Pulsus paradoxus has a sensitivity of 82% and can increase the clinical likelihood of cardiac tamponade, but its absence does not necessarily rule out the diagnosis. Similarly, transthoracic echocardiography is highly accurate for tamponade, but it provides only a snapshot in time and can miss rapidly evolving cases. POCUS can be an essential diagnostic tool to effectively identify patients at risk for tamponade, as it has a sensitivity of 96% and specificity of 98% for detection of a pericardial effusion. In this case, serial evaluation of an effusion in an undifferentiated hypotensive patient identified rapidly progressive pericardial effusion and evolving tamponade. The rapidly progressive nature of this patient's effusion along with its early detection and hypotension likely affected the initial pulsus paradoxus exam. As hemodynamic effects of tamponade vary on a continuum, a high index of clinical suspicion along with the use of multiple tools for bedside evaluation are key to diagnosis.
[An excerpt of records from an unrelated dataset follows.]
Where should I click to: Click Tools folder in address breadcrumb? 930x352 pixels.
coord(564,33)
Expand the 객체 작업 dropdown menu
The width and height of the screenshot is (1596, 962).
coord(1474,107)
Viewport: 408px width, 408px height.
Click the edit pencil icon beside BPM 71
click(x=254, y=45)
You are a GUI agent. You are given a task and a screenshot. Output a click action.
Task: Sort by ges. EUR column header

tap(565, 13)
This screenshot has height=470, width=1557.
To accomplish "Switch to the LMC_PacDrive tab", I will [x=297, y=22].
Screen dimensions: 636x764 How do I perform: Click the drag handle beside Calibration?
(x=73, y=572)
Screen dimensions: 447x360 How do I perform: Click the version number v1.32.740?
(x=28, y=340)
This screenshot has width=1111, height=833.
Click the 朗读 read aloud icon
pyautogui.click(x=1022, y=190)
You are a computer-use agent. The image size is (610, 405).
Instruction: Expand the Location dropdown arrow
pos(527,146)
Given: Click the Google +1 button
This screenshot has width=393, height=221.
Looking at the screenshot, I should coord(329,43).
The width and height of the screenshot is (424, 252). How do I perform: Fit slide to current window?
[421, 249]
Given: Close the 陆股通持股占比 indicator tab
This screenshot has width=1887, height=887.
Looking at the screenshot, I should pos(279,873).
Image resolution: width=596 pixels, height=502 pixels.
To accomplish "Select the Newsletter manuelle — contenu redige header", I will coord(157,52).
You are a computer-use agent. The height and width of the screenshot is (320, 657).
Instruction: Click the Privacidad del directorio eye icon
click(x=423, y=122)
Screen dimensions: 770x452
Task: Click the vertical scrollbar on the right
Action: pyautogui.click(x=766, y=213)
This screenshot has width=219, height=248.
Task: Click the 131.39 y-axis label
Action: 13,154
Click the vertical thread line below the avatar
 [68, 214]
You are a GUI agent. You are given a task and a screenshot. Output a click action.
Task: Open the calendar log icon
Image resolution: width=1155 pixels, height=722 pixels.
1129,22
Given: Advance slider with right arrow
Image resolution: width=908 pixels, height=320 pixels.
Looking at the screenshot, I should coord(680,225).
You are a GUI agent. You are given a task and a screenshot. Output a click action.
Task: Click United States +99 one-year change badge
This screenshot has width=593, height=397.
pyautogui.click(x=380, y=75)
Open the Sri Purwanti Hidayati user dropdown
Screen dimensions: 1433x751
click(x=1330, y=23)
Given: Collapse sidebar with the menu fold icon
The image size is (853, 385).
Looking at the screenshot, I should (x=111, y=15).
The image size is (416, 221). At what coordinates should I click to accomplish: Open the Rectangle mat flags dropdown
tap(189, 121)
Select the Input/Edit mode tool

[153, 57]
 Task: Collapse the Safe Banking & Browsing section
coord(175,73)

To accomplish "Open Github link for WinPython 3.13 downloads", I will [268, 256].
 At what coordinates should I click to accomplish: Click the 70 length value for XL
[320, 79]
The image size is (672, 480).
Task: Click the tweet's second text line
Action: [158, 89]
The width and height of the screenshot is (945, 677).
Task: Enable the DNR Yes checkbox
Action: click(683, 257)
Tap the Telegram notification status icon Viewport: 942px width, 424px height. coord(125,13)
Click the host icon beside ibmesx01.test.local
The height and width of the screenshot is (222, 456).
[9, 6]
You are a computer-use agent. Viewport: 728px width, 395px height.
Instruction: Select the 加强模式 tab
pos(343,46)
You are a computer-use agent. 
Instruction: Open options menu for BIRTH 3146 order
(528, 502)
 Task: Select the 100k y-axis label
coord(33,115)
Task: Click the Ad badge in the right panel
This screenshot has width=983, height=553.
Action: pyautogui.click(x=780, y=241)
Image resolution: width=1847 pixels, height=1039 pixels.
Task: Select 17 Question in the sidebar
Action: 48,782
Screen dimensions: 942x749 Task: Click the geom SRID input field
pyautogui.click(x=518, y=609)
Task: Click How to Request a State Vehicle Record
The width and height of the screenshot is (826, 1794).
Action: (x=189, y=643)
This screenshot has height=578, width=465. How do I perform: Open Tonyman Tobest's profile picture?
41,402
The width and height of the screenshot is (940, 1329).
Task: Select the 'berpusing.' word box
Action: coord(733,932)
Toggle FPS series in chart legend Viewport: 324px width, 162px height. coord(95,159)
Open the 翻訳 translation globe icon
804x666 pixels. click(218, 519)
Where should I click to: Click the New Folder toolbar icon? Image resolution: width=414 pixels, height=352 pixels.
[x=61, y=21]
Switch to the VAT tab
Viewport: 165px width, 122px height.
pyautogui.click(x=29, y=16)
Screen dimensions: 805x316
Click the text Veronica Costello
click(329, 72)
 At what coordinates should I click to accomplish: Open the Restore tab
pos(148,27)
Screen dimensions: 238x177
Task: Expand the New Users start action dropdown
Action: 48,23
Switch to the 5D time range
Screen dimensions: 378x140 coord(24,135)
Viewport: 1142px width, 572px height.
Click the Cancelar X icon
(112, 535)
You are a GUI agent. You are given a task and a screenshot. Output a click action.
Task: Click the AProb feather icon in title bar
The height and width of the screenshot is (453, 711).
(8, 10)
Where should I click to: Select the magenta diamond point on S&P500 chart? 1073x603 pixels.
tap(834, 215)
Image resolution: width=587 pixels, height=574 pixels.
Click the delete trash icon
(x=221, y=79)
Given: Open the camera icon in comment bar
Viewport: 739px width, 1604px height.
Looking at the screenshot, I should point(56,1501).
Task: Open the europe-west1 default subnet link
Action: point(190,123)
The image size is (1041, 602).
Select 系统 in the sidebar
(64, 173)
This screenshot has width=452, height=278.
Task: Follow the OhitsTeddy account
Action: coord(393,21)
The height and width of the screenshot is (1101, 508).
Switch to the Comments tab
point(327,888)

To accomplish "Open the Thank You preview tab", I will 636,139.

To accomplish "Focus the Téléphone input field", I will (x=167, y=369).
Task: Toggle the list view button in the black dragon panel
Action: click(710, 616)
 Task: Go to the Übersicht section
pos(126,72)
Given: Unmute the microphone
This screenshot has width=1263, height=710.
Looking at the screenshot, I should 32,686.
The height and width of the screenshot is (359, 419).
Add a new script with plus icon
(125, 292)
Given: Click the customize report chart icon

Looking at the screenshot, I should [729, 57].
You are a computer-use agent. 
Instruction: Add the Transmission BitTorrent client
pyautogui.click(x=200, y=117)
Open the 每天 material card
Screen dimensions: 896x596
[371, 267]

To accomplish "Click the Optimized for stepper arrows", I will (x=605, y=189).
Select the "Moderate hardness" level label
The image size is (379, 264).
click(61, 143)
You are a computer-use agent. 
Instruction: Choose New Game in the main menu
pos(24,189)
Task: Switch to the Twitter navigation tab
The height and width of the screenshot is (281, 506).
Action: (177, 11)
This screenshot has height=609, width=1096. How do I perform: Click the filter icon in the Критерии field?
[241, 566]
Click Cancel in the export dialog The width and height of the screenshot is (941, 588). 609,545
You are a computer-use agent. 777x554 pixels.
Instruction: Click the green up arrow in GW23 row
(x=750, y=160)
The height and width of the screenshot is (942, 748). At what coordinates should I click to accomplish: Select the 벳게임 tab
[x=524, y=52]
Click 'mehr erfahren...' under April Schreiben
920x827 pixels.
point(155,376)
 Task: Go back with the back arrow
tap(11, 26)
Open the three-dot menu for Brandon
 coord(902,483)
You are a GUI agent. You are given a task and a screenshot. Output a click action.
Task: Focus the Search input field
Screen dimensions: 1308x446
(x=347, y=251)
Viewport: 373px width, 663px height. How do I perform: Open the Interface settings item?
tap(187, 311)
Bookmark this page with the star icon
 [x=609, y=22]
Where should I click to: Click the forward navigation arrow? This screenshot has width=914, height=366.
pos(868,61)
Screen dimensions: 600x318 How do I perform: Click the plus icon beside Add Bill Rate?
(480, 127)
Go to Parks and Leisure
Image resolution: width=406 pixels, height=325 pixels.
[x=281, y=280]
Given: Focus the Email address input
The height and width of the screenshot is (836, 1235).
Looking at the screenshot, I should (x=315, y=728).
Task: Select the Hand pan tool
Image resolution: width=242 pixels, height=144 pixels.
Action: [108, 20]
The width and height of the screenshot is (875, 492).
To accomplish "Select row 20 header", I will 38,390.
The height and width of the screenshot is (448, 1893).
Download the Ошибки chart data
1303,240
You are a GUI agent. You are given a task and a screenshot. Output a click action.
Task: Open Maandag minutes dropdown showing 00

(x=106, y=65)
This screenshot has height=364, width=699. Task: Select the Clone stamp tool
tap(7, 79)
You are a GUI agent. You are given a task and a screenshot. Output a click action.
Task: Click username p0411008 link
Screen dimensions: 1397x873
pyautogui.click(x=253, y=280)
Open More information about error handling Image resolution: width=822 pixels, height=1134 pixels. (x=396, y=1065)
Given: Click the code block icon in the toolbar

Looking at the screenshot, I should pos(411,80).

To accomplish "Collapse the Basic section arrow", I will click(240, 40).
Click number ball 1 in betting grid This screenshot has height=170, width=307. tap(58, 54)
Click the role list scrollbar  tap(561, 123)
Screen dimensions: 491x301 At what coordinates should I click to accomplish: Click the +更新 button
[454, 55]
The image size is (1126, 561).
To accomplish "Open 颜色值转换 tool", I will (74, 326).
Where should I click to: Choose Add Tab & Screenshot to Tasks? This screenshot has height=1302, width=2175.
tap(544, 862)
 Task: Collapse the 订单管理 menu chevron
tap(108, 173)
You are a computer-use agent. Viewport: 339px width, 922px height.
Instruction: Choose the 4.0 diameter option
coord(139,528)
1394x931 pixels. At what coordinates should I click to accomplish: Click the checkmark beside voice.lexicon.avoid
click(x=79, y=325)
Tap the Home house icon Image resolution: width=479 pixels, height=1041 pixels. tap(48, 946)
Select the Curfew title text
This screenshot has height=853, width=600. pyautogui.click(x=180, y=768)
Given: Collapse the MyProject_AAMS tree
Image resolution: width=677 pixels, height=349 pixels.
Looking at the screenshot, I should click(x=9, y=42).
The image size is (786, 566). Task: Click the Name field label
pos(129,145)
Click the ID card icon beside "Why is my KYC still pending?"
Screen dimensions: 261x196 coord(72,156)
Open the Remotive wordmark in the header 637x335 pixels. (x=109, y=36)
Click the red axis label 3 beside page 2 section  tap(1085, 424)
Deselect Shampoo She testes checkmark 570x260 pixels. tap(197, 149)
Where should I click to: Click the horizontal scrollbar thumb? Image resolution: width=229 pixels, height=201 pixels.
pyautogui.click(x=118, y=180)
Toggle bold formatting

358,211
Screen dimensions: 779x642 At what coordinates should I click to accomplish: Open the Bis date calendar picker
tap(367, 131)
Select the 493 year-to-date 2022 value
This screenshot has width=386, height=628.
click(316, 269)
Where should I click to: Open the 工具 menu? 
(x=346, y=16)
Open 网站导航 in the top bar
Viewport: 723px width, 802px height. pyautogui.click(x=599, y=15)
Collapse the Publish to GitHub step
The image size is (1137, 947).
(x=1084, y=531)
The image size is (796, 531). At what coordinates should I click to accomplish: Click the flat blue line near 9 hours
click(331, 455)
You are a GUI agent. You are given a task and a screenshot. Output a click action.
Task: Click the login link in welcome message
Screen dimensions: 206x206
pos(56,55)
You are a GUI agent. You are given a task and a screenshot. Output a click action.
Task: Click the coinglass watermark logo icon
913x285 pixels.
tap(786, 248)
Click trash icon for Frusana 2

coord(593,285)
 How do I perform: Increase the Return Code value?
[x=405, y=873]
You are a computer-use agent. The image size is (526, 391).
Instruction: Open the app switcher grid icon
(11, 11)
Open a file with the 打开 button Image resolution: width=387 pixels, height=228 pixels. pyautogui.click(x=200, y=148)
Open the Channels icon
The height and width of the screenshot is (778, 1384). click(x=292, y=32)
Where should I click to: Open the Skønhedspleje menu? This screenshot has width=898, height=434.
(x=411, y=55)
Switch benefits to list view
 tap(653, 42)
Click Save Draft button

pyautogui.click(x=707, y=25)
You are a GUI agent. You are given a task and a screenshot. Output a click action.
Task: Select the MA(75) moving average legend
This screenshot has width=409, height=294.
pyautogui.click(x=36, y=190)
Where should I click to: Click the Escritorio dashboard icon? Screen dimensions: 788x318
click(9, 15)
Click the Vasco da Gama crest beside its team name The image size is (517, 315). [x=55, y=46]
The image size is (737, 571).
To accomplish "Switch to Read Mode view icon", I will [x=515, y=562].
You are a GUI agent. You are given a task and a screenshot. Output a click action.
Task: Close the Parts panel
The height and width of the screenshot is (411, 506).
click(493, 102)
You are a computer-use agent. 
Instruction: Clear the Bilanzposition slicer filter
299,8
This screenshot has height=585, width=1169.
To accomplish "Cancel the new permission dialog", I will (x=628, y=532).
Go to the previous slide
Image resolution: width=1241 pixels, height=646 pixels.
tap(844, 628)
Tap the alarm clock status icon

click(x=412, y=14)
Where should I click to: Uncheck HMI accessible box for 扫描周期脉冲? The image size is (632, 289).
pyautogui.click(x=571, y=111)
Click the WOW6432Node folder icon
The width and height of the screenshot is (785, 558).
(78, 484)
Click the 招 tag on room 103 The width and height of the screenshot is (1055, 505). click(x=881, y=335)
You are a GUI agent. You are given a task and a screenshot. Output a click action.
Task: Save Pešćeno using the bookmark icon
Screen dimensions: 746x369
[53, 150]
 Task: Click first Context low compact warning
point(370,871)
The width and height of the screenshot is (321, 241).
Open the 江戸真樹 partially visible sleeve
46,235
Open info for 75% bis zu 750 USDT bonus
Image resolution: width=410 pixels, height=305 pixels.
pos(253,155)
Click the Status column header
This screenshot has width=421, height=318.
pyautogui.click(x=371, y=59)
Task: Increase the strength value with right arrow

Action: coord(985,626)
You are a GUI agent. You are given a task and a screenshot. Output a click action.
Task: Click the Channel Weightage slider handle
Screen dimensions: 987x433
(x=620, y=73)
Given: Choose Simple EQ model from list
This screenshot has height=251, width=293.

- It is important to maintain a high index of clinical suspicion for MRSA pericarditis in patients with risk factors (e.g., substance use, history of MRSA infection, immunodeficiency, comorbid abscesses, and recent regional surgeries/radiation).
- Clinicians should use multiple diagnostic tools to critically assess patients with pericarditis when concerned for tamponade, including point-of-care ultrasound and the pulsus paradoxus exam.